[fabian2k]

That was my understanding and also my plan, but it does not seem feasible to force this as the vendor of the software. If the customer says they need SAML at some point the business side will require that it is implemented. I do want to try and get as far with only OIDC as possible, but I am a bit worried that some larger customer might just bulldoze through because they only want SAML. Might be much more likely for on premise cases, if you're in the cloud you probably use an identity provider that supports OIDC already.

[tptacek]

We've managed to hold the line on OIDC so far. So has Tailscale. If Tailscale can hold the line, given who they're selling to, I think most orgs can. Really, try to avoid doing SAML. Remember, as a vendor, you're often competing with companies that don't do real SSO integration at all.

At the very least: if I was ever to do SAML, I would rip your face off in the pricing for it.

[mwcampbell]

If by "we" you mean Fly, can you tell me if Fly happens to be implementing OIDC (or reusing a third-party implementation) in Elixir, Ruby, or another language? I'm curious about what Fly in particular is using because I know that Fly has invested pretty substantially in Elixir and Phoenix in particular, and I've got a Phoenix app where I want to implement OIDC. We previously implemented SAML by literally using Shibboleth SP. Thanks.

[xyzzy_plugh]

There's a surprisingly long line of folks who would gladly get their face ripped off for SAML. In my experience, it's worth it.

[bitexploder]

Lol, yeah, having SAML means putting XML parsing into critical security points. No thanks.

[poincaredisk]

Is it that different from parsing JSON? A honest question, what's the difference? Billion laughs attacks and similar?

[tptacek]

It's not just XML formatting; it's bizarro stuff like XML canonicalization and comments, and it's in a signature format. It really might be the worst mainstream cryptosystem in the entire industry.

[Jerrrrrrry]

A computer scientist would say they have identical parsing complexity, so not much.

A computer programmer wouldn't even know where to begin, as the chesterton's fence had long been rejustified

[bitexploder]

But it’s not true in practice. Pure simple XML vs JSON sure. XML you deal with in SAML has tons of extra things like namespaces, canonicalization issues, etc. it is way more complex and has led to many security issues over the years.

[Jerrrrrrry]

I had originally quoted

  "in theory, it's easy in practice. in practice, its easy in theory"

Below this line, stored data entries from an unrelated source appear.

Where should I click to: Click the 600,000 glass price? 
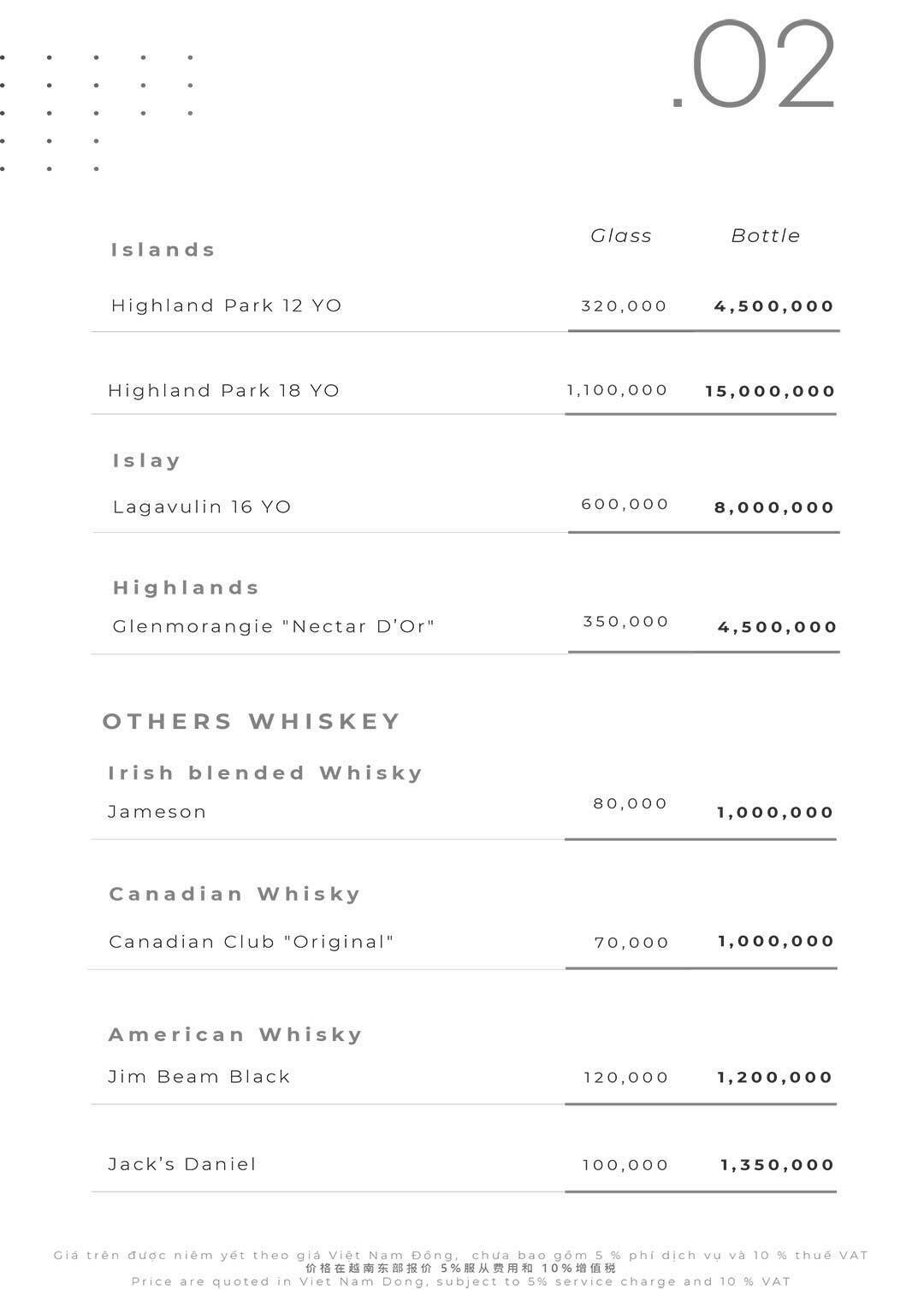[625, 504]
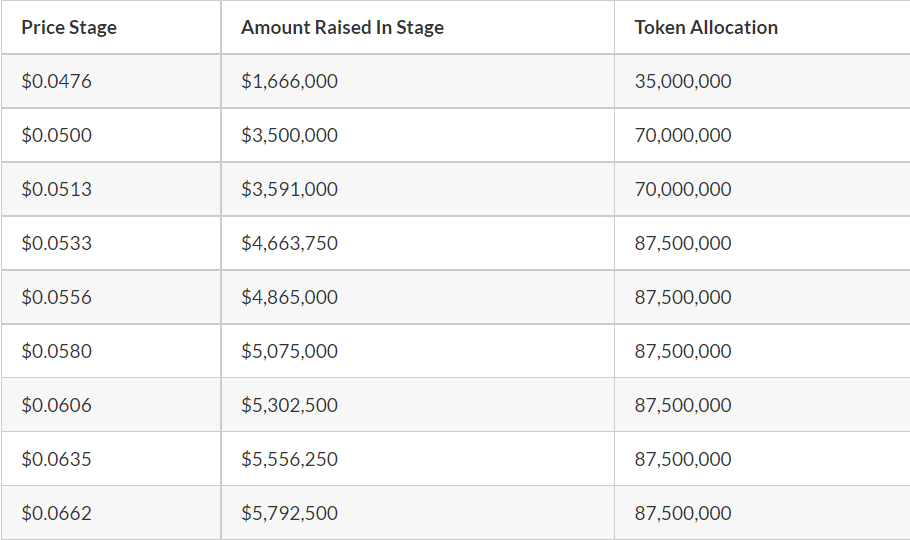910x540 pixels.
Task: Click the $5,075,000 amount raised cell
Action: (x=417, y=351)
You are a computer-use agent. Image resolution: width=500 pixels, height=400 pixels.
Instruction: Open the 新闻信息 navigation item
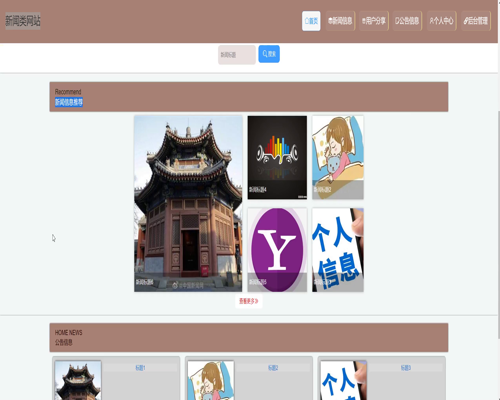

But I thought scientist vs. programmer would be literally analogous and rivet more finches.

[bitexploder]

Yeah, see the other replies in here. It is just a mess of ancient cruft and unclear implementation guidelines.

[robmccoll]

Even better: XML signatures, which are very easy to get wrong in both signing and verification.

[bitexploder]

Yeah, it is a gross morass of pain and cruft and unclear implementation for devs.

[galdor]

Microsoft Entra having first class support for OIDC really helps; I remember seeing a decision diagram in their documentation recommending using OIDC for new projects, it can help negotiating. Google Workspace also works just fine with OIDC, and so does Okta.

I've been told that the only source of problems is going to be companies using Shibboleth, even though there seems to be an OIDC plugin.

[ned_at_codomain]

Yeah, SAML will probably fade away (slowly). And sometimes, you might be able to convince the customer just to use OIDC.

But human behavior change is hard and expensive. For the most part, it's just easier to give the customer what they're asking for / what they expect, even when you know they're wrong.

When you're trying to push an enterprise deal over the finish line, this is often just not a good enough reason to introduce friction with your buying committee.

And if you have to support SAML for one stubborn customer eventually, you might as well support SAML for all customers that really want it.